Here’s a summary of the applications that I reviewed in the presentation, including links and small screenshots. There are a lot more, but I believe this includes the best of the tools available. I’d be happy to get comments about the software that you’re using and your recommendation.
Commercial tools
- Wenlin
– In my opinion, the best software you can find for Chinese. It has a comprehensive dictionary with numerous ways to look up a character you don’t know and countless other features I use daily. For a more extensive review of Wenlin’s features, see my previous "Wenlin".
- Dr. Eye
– Taiwanese software technology at its best. Dr. Eye has the most amazing Chinese related tools for just about anything that you use on your computer. Dr. Eye provides instant translation by hoovering, instant writing, an extensive dictionary, an IME for Chinese input (with audio), instant voice, full-text translation, website and instant-messeging translation etc.
- Babylon – Israeli software that revolutunized on-PC translation, enabling click-and-translate from almost any language to any language on any application, Chinese included ofcourse, and there are additional glossaries and free dictionaries contributed by organizations and individuals that you probably won’t find in usual dictionaries, like direct German-Chinese translations, Chinese idioms, Chinese phonetics, Tai Chi terms, Chinese medicine terms etc.
- NJStar – A complete Chinese-English wordpressesor with some interesting features. Includes a dictionary, Chinese text-to-speech, handwriting recognition, a Chinese font collection etc.
- Key5 – "includes a word processor (both Traditional & Simplified characters, with accurate bidirectional conversion between the two modes), our continuously updated 250,000-term Chinese/English dictionary, our Text-To-Speech module, and numerous teaching and learning features like automated setting of Pinyin-with-tonemarks, glossary-building, timed reading, building of cloze exercises, etc.". For a review and comparison to Wenlin, take a look at the Taiwanese based Prince Roy blog.
Free tools
- ZDT – An amazing open-source tool for Chinese. Includes an annoator, flashcard memory games, a dictionary
- Dimsum – Chinese Reading Assistant and Dictionary
- Cquicktrans – A dictionary with radical breakdown and flashcards.
Firefox extensions
There are quite a few Firefox extensions to help you with reading Chinese online. The full list I previously wrote about is available in "Top Firefox extensions to help you read Chinese online", but of all the extensions, I recommend 3. In order to use those you’ll first need to download and install Firefox, and then click on the links and press on "install" :
- FoxLingo provides full webpage translation using all possible translation sites (Google, Altavista, etc.) through an easy to use toolbar.
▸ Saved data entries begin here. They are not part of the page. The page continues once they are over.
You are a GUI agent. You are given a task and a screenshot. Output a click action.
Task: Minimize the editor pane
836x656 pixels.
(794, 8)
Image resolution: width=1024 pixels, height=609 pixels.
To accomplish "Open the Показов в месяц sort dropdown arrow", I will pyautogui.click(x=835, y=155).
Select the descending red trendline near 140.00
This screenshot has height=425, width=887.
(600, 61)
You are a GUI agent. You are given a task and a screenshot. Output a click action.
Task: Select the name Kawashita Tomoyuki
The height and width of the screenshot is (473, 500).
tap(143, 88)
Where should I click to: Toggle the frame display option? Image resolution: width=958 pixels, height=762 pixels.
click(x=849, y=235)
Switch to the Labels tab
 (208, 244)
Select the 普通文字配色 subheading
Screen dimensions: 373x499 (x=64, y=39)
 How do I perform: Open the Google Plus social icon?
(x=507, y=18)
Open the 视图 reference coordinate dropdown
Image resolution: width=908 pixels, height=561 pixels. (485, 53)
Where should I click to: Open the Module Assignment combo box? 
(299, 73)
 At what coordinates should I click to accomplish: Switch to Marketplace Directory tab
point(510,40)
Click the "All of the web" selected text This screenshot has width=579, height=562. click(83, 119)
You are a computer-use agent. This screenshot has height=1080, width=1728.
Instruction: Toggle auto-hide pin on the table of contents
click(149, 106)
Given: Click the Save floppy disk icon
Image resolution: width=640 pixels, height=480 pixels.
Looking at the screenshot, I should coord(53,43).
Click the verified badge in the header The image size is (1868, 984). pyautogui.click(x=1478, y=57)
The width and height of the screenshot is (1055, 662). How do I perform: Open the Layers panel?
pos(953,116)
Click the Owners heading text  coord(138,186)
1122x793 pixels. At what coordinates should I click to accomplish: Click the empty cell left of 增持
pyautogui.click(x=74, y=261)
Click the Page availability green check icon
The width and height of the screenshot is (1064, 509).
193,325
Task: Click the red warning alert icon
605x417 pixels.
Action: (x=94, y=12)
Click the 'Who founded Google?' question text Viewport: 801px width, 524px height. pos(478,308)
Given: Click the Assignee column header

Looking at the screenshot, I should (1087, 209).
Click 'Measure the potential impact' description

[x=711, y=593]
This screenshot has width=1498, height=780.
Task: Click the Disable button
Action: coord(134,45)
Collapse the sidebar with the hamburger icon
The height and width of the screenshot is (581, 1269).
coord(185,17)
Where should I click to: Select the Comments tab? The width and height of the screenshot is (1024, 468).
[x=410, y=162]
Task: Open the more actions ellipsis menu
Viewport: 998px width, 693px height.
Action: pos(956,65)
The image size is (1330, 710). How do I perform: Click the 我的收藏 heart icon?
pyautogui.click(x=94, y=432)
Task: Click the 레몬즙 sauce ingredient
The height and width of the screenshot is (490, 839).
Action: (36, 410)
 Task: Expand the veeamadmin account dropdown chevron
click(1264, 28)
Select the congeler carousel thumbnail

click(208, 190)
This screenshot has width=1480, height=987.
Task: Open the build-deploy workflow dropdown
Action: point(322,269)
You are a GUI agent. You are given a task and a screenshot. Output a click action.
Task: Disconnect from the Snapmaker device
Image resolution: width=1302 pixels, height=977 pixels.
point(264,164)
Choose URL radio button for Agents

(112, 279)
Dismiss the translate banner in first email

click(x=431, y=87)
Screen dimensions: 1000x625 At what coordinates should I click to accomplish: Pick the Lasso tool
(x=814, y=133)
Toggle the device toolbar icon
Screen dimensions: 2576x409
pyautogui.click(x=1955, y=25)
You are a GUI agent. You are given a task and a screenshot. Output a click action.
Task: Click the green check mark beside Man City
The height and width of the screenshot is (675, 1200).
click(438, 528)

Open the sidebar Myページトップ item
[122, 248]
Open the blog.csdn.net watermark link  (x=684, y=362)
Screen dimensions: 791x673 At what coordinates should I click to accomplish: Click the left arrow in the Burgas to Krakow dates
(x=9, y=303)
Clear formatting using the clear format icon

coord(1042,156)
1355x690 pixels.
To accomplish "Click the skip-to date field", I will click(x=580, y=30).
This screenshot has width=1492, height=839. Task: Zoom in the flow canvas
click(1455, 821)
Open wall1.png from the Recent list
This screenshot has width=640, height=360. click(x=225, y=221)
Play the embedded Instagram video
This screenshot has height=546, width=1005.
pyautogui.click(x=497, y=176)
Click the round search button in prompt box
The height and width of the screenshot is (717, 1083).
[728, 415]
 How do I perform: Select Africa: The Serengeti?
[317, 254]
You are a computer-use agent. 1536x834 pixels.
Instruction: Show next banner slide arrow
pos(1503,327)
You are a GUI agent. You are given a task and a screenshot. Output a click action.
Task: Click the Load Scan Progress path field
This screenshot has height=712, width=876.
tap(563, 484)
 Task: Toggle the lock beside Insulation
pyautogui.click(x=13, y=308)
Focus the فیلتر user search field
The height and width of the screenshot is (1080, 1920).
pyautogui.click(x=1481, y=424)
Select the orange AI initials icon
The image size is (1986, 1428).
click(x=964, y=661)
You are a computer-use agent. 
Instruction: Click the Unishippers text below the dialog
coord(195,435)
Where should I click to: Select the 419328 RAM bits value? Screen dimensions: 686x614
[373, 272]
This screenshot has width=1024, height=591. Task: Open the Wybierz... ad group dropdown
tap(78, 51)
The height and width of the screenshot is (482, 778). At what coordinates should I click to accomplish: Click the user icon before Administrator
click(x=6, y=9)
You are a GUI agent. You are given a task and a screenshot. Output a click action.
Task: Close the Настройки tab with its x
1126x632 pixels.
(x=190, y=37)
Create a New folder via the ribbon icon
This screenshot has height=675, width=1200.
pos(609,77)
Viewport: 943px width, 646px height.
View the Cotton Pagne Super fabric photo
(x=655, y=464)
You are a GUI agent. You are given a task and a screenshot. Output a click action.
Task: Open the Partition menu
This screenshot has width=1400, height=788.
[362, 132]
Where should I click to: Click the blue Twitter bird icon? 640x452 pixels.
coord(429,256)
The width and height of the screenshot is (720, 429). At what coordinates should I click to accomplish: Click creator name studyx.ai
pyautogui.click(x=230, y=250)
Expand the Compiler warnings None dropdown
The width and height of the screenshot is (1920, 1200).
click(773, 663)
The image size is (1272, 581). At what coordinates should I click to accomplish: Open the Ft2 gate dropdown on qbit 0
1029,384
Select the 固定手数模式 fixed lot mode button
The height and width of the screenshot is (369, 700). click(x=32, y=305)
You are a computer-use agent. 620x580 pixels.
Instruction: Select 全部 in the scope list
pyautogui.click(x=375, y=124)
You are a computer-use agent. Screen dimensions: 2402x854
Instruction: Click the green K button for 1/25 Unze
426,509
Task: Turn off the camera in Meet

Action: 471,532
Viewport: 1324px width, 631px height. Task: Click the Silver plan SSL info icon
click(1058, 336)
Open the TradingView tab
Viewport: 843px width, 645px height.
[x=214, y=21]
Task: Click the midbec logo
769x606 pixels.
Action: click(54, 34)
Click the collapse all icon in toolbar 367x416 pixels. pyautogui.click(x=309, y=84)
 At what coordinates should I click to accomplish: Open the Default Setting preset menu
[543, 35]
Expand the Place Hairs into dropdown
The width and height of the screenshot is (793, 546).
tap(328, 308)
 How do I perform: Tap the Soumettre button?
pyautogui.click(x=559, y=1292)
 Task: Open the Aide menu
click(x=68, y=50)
- ChinesePera-kun is an excellent tool that "will popup the pinyin reading and English definition when you mouse over Chinese in Simplified or Traditional characters."
- ImTranslator has a small box interface to translate to/from Chinese. There’s a nice useful feature of double-translation, translating to Chinese and then back again to give you a feel of what was changed or lost during the translation.